Sometimes application developers need to run custom scripts inside the application. Running any script is an inherently unsafe operation, because scripts have full access to the entire client side. It’s especially dangerous if the script is stored somewhere other than the application code and loaded dynamically:

// The script below can do whatever it wants, use the method with care!
UI.getCurrent().getPage().executeJs("window.alert('This method is inherently unsafe');");

// This is especially dangerous!
// We can't know what the script contains, nor can we make it safe.
String script = getExternalScript();

Scripts can’t be automatically escaped, since any escaping would cause the script not to work, which would defeat the purpose of running a script. Vaadin can’t know which scripts are dangerous and which aren’t. It’s up to the application developer to make sure that the scripts that are run are safe. However, the developer can pass parameters to JS execution safely by using the following syntax:

// If the script is known:
String script = "window.alert($0)";

// These parameters are treated in a safe way
String scriptParam = getScriptParamFromDB();
UI.getCurrent().getPage().executeJs(script, scriptParam);

Using Templates

When using Polymer Templates in Vaadin applications, the developer needs to be extra careful when inserting data into the DOM, as well as using JavaScript. Vaadin automatically uses String values safely when using a TemplateModel from the server side, but the framework has no control over what the developers do using HTML or JavaScript inside the template itself. An example is binding a TextField with a JavaScript value directly to client-side logic; there is no guarantee that the input is safe, and it should be sanitized before use.

Reading values from template models and receiving Remote Procedure Calls (RPC) in server-side methods has the same caveats as discussed in the Data Validation section.
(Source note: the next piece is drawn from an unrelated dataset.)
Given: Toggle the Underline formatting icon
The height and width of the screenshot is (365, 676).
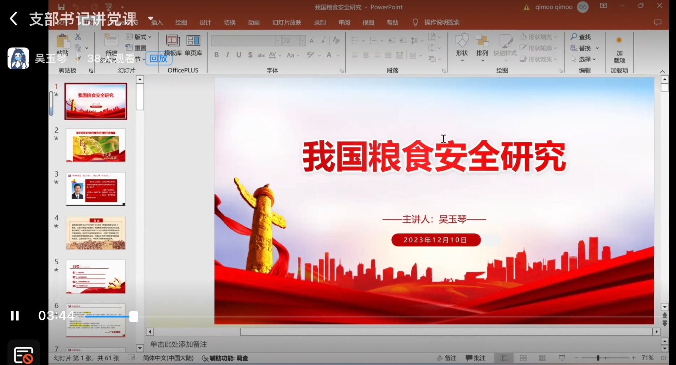Looking at the screenshot, I should 239,55.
The developer should never trust values sent from the client.

Java Serialization Vulnerability

A general security issue has been identified in programming language mechanics where the language allows execution of code that comes from serialized objects. The Java language isn’t immune to this; at least the Java Serialization framework, Remote Method Invocation (RMI), Java Management Extensions (JMX), and Java Message Service (JMS) features are vulnerable to it.

If the application is set up to deserialize Java objects (for example, using the libraries previously mentioned), an attacker can feed the system a malicious payload that gets deserialized into Java objects. The attacker can then execute arbitrary code using specific language features (such as reflection).

The vulnerability can’t be fixed in Vaadin, but developers must instead mitigate the risk using the methods described in the alert appendices.